AUTHOR=Gu Xiafei , Tao Qing , Lu Zijian , Liu Jianping , Zhang Zhang , Lu Changli 

TITLE=Case Report: Hepatic infantile hemangioma malignantly transformed into hemangiosarcoma

JOURNAL=Frontiers in Oncology

VOLUME=Volume 15 - 2025

YEAR=2025

URL=https://www.frontiersin.org/journals/oncology/articles/10.3389/fonc.2025.1614698

DOI=10.3389/fonc.2025.1614698

ISSN=2234-943X

ABSTRACT=In this study, we retrospectively analyzed the clinicopathological features of a case of hepatic infantile hemangioma (HIH) that malignantly transformed into hemangiosarcoma. HIH, a congenital disease, is the most common benign tumor of the liver in children, and its malignant transformation into hepatic angiosarcoma (HAS) is rare. HIH expresses markers of vascular origin and specifically expresses glucose transporter protein isoform 1. When the malignant transformation of HAS occurs, the vascular lumens anastomose with each other and form a sieve mesh, with pseudo-papillae and solid areas, heterogeneous proliferation of tumor cells, spindle/or epithelioid morphology, heterogeneous distribution of chromatin, enlarged nuclei, and pathologic karyotypes, with strong diffuse positivity of P53 and P16, increased Ki-67 proliferative activity, suggest malignant transformation of HAS. Imaging is the preferred examination method for HIH; however, the presence or absence of characteristic changes in HAS is unclear.

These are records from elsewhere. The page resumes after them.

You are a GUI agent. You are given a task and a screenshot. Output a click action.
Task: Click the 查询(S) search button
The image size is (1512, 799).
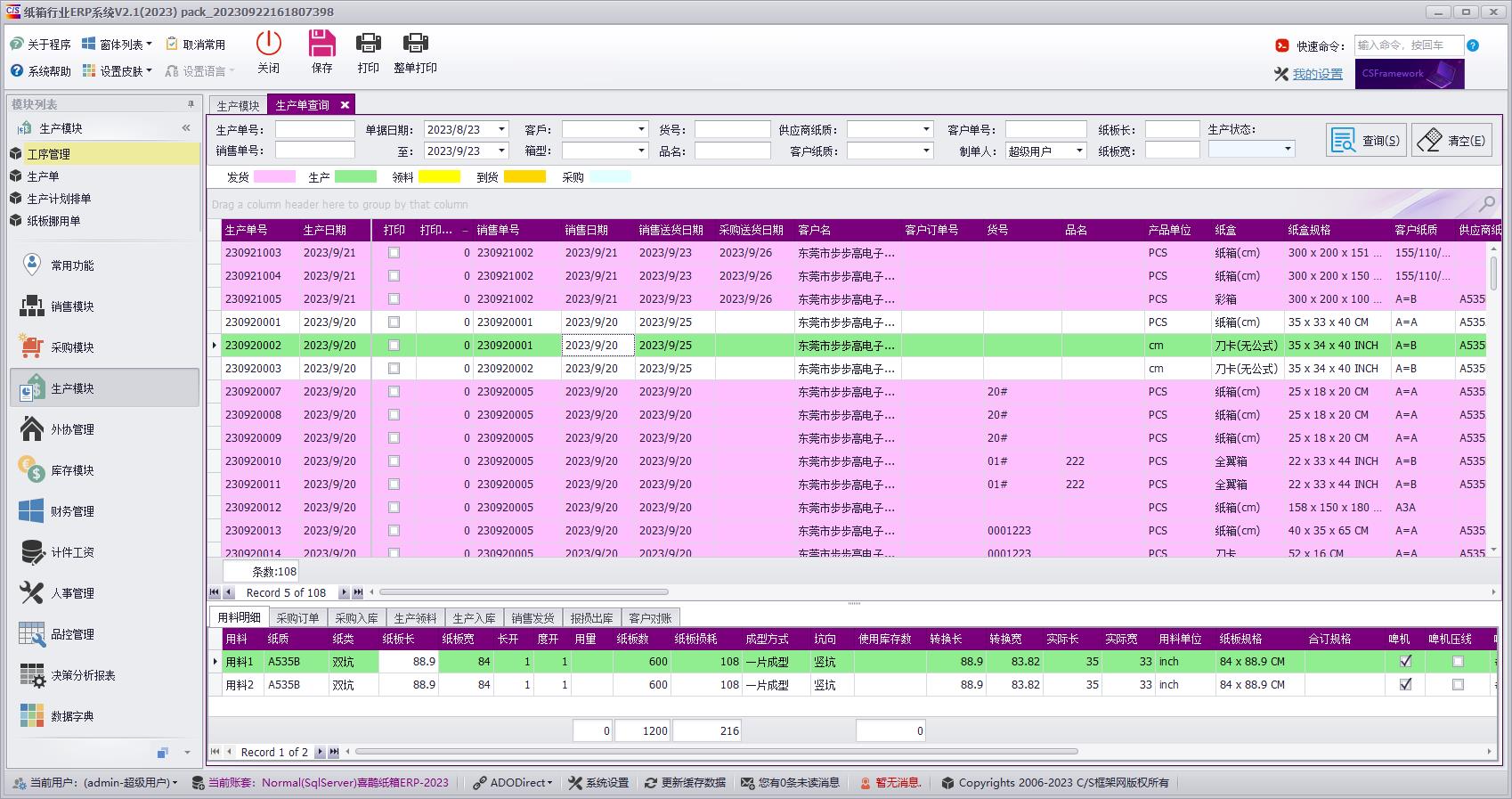[x=1366, y=141]
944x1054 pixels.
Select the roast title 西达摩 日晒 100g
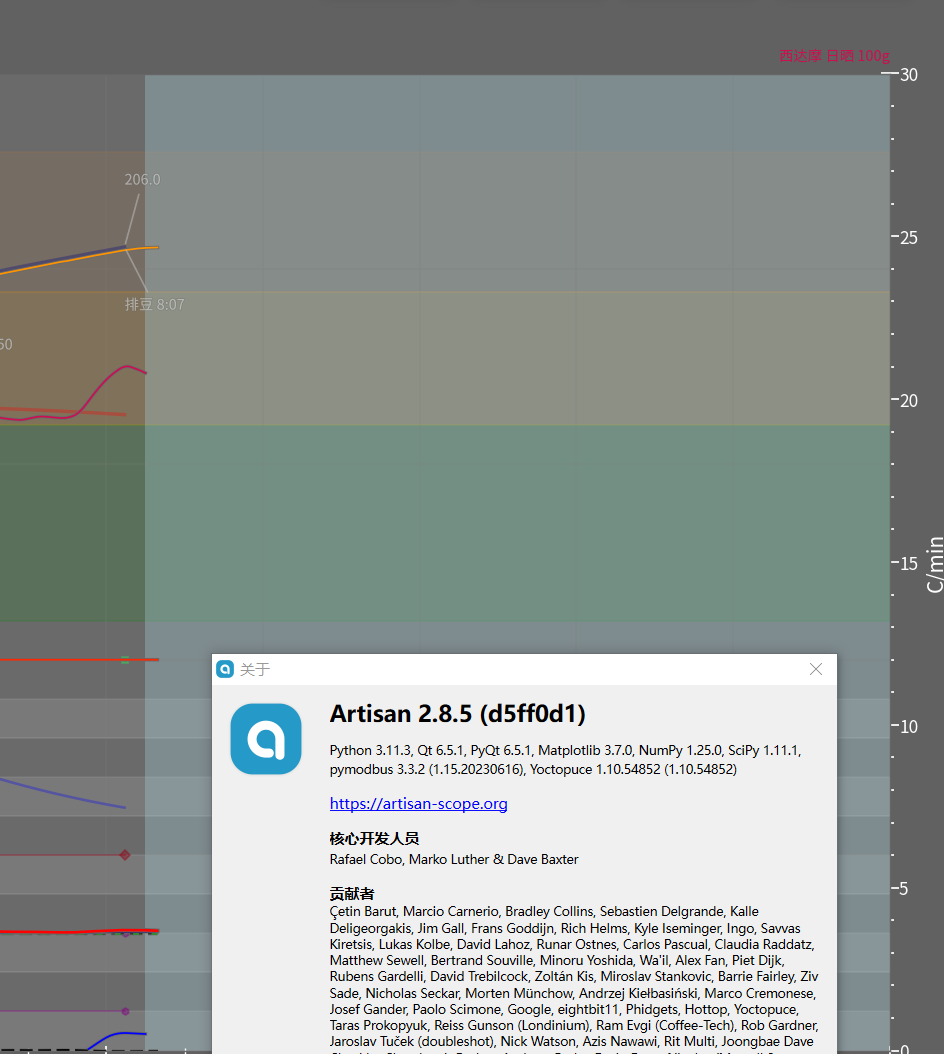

There is no uniform treatment guideline for this type of tumor, and a reasonable individualized treatment plan should be formulated according to the specific conditions of the children. There is a lack of case reports of the malignant transformation of HIH into HAS. It is unclear whether HIH treatment should be still extended, and the prognosis is also unclear; therefore, more case reports are needed to accumulate experience.